No major updates, but the Mojave remains in the hands of policymakers

I have been busy with work and life, but have not taken my eyes from the issues affecting the Mojave Desert.  I'm subscribed to the lists of several California Energy Commission (CEC) proceedings that impact our desert, and I've been glued to the news from the Mojave.  As I have mentioned in previous posts, this is an important year for the Mojave as the policy world at the local, state and federal levels determines how we use our open wilderness, and the pace with which we level the desert for industrial-scale energy projects.  There have not been many breaking developments in the past few days, but the CEC continues to deliberate on key projects.  In particular, we are still waiting to hear the "presiding member's" decision on the Ivanpah Solar Electric Generating System in the eastern Mojave.

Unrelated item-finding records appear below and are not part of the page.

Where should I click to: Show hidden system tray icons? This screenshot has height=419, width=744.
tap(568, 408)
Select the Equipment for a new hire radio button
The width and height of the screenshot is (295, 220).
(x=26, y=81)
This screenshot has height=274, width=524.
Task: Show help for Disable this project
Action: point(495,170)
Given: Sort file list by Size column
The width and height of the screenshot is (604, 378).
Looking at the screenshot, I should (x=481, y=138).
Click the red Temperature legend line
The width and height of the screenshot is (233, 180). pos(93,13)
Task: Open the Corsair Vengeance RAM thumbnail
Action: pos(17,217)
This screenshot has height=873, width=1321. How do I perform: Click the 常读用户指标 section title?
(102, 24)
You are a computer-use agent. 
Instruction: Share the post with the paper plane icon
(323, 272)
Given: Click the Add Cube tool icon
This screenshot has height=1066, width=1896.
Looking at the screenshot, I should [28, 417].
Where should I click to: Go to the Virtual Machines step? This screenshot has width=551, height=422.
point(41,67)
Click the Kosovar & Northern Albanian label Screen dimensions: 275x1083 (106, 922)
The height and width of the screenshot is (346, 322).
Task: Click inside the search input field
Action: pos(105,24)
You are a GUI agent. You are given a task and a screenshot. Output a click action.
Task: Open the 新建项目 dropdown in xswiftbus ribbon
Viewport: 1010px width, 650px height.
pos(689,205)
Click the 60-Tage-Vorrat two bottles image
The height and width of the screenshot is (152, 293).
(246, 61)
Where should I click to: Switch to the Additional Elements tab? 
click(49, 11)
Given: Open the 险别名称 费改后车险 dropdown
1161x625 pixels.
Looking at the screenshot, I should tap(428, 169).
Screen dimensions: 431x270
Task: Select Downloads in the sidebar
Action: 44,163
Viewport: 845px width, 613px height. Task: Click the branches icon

The California Energy Commission has emerged as one of the most important government bodies with respect to the future of the Mojave Desert. The CEC's leading role in the environmental impact assessment will determine the fate of hundreds of thousands of acres of Mojave Desert wilderness that energy companies currently seek to develop.   After the CEC, the Bureau of Land Management works closely with the CEC to convey the biological resources that will be impacted by the proposed energy projects, and is presumably also responsible for conveying the pros/cons of such development back to the Secretary of the Interior in Washington.  The high demand for "green" energy and jobs, however, may prove too overbearing for a science-based approach to energy siting that places an emphasis on locating such vast energy projects on land that can ensure an economic recovery while protecting our natural heritage.